Pixelated Circle timer 10s memory 1024MB

Typical computer images are matrices of pixels, with each pixel being a small square of a specific color. Drawing lines that are not perfectly parallel to the axes of the pixel matrix results in imperfections. Drawing circles is an extreme example where those imperfections arise.

Suppose we have a picture consisting of 2\mathbf{R}+1 by 2\mathbf{R}+1 pixels, and we number the rows and columns of pixels between -\mathbf{R} and \mathbf{R}, such that the center pixel is at row 0 and column 0. Initially, all pixels are white. Then, a circle of radius \mathbf{R} and centered in the picture can be drawn in black by the following pseudocode, where set_pixel_to_black(x, y) makes the pixel at row x and column y be colored black.

draw_circle_perimeter(R):
  for x between -R and R, inclusive {
    y = round(sqrt(R * R - x * x))   # round to nearest integer, breaking ties towards zero
    set_pixel_to_black(x, y)
    set_pixel_to_black(x, -y)
    set_pixel_to_black(y, x)
    set_pixel_to_black(-y, x)
  }

Notice that some pixels may be set to black more than once by the code, but the operation is idempotent (that is, calling set_pixel_to_black on a pixel that is already black changes nothing).

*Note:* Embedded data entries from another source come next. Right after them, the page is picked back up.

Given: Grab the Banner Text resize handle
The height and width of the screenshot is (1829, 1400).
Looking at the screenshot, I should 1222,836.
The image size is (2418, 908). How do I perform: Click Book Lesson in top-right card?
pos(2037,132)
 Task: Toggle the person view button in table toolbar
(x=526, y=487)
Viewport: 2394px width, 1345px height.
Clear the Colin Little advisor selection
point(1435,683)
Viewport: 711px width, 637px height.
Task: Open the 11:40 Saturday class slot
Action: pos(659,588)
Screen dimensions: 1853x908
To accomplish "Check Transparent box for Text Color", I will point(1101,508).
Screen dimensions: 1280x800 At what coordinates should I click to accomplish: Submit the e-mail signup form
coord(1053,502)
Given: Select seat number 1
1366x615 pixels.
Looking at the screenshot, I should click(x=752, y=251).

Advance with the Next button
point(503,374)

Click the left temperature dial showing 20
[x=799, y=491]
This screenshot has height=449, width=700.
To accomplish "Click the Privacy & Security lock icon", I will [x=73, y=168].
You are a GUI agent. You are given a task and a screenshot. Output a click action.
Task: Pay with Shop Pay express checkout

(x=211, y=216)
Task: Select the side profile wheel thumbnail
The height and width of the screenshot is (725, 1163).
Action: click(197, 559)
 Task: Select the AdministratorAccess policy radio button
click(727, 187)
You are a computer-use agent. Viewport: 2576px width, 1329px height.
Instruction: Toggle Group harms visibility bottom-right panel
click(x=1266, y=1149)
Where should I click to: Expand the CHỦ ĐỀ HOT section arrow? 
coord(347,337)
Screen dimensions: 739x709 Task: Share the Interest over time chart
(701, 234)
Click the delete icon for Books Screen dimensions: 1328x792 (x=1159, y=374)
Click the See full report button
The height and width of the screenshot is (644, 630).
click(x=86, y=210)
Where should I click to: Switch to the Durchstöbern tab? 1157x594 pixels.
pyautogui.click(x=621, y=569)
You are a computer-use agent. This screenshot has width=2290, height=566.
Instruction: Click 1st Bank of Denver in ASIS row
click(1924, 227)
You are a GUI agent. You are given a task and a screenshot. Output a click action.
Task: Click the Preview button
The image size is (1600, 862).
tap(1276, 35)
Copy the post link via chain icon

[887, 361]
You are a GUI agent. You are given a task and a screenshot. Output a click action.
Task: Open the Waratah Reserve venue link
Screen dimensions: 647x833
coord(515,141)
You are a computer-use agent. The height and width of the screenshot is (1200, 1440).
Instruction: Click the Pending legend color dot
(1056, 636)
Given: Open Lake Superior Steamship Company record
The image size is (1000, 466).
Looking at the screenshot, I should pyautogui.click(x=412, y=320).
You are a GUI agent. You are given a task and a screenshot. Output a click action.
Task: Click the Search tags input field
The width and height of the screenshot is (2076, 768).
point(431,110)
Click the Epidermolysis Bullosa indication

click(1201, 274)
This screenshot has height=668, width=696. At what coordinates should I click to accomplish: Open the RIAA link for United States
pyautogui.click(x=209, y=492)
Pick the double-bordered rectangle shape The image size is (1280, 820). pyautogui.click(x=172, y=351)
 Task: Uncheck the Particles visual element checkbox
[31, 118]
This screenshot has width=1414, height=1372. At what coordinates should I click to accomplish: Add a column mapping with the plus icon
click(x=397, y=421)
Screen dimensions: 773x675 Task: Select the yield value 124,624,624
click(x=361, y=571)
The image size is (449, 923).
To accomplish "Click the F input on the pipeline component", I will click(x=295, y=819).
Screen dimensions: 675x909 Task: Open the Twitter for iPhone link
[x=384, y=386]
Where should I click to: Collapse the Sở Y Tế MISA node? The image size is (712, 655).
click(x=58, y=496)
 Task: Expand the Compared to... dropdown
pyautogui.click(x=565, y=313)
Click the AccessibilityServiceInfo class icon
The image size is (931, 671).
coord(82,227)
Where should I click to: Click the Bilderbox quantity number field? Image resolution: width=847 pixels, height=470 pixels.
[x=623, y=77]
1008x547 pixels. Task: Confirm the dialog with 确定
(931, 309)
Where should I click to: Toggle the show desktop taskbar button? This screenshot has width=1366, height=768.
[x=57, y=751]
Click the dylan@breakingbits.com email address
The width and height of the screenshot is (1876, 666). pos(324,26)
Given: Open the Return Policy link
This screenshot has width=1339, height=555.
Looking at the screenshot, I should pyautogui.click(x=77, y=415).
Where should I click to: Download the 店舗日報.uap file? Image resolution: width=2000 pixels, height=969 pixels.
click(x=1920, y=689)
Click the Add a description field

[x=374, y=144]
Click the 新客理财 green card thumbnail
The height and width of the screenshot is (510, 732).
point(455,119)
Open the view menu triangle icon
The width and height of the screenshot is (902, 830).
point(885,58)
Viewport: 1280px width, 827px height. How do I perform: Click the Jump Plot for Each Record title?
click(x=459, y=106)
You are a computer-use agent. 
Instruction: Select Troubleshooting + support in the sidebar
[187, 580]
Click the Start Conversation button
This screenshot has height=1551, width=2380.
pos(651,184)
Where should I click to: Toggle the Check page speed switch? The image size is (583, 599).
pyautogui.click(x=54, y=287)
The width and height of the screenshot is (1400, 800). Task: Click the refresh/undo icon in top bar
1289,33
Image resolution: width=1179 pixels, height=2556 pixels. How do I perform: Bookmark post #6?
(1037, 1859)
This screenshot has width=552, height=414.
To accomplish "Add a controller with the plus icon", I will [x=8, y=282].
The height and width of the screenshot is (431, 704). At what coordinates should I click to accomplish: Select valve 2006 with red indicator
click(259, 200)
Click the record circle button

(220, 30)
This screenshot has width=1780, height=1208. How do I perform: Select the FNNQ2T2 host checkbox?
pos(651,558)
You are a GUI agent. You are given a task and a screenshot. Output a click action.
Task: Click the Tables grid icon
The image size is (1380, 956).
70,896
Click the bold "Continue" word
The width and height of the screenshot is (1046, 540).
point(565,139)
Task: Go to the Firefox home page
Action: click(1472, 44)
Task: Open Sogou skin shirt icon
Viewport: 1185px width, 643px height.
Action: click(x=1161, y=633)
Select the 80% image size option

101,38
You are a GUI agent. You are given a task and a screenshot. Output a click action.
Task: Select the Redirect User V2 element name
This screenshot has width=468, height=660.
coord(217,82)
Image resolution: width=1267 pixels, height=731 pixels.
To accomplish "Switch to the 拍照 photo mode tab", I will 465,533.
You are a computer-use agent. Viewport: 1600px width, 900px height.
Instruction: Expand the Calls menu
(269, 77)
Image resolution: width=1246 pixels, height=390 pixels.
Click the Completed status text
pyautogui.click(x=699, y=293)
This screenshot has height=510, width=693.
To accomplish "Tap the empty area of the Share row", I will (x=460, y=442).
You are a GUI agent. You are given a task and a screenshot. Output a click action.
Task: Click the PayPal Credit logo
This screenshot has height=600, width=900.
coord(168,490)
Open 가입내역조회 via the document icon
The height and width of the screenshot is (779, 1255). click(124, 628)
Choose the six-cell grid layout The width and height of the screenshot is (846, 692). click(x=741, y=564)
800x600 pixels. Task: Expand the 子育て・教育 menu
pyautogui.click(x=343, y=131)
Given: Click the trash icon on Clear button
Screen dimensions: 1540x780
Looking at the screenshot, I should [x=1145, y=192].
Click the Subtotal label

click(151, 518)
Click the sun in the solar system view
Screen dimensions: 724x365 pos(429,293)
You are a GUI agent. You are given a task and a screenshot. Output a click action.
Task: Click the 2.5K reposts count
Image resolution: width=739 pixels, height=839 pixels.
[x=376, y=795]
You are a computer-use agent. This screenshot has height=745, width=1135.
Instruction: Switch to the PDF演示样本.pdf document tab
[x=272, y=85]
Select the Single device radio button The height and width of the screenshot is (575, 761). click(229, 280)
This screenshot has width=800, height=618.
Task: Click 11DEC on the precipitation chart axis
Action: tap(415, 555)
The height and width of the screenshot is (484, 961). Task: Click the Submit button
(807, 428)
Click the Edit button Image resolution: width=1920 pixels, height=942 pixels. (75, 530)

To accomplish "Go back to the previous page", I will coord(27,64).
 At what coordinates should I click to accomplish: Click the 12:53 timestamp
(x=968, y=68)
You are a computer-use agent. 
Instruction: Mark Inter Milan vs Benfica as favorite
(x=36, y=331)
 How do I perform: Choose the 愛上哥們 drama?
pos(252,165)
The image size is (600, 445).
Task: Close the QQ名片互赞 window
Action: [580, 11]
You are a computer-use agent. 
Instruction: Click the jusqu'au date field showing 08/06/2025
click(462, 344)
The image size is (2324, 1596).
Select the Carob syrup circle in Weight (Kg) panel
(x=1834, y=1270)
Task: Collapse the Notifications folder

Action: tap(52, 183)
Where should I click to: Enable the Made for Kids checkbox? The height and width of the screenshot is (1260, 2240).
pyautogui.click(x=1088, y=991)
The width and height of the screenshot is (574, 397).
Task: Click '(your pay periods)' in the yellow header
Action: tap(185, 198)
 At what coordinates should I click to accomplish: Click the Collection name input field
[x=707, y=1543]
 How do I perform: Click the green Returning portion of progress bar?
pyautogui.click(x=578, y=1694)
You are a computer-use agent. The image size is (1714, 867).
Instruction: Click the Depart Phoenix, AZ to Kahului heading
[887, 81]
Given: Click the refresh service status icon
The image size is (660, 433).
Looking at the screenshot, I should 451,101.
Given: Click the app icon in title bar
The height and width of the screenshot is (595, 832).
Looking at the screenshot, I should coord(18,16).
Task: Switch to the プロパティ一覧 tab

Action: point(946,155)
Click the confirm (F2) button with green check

The following is pseudocode for a function to draw a filled circle (starting from an all-white picture).

draw_circle_filled(R):
  for x between -R and R, inclusive {
    for y between -R and R, inclusive {
      if round(sqrt(x * x + y * y)) <= R:
        set_pixel_to_black(x, y)
    }
  }

And finally, the following is pseudocode to incorrectly draw a filled circle:

draw_circle_filled_wrong(R):
  for r between 0 and R, inclusive {
    draw_circle_perimeter(r)
  }

Given \mathbf{R}, calculate the number of pixels that would have different colors between a picture in which draw_circle_filled(\mathbf{R}) is called and another one in which draw_circle_filled_wrong(\mathbf{R}) is called.